(To do): Could you find each line of the data below that contains the word "Team" and copy those lines?

(Input):
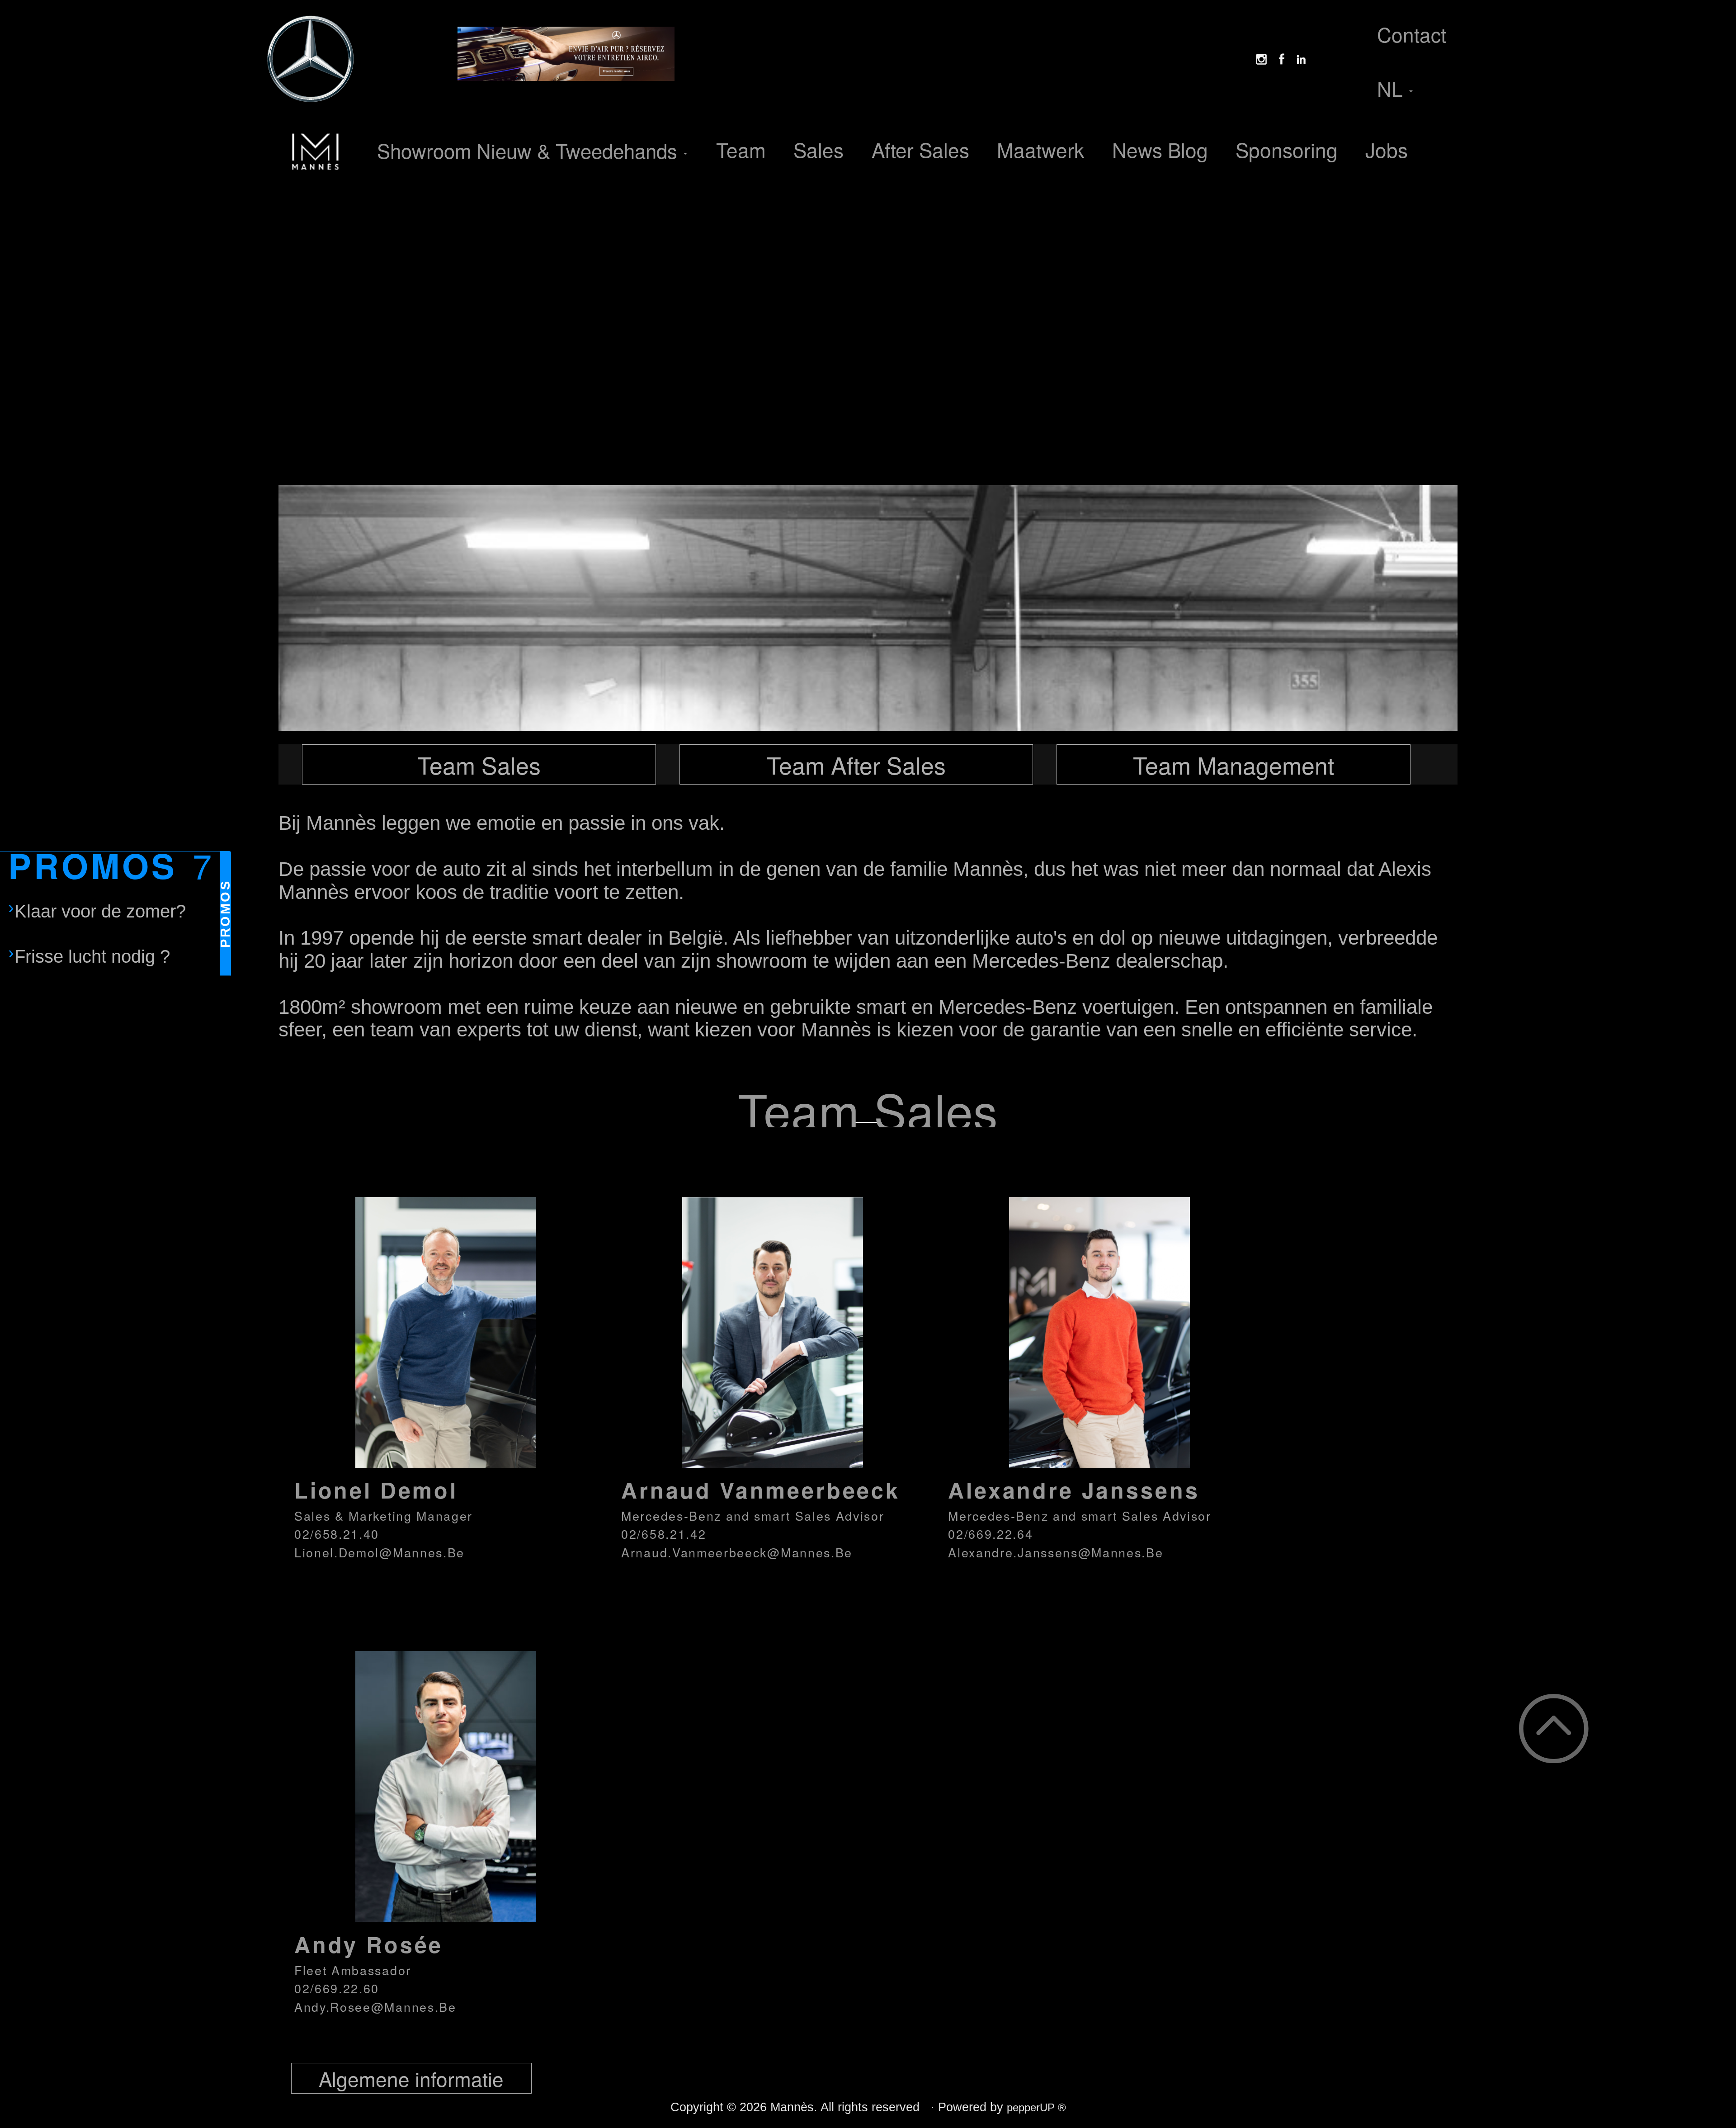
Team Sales (479, 764)
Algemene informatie (411, 2078)
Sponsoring (1287, 149)
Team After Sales (856, 764)
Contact (1411, 33)
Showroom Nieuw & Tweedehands (530, 150)
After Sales (920, 149)
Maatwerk (1040, 149)
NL (1392, 88)
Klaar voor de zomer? (100, 911)
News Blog (1160, 149)
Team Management (1233, 764)
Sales (818, 149)
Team (741, 149)
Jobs (1386, 149)
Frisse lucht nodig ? (92, 956)
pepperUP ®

(Answer box):
Team Sales (479, 764)
Team After Sales (856, 764)
Team Management (1233, 764)
Team (741, 149)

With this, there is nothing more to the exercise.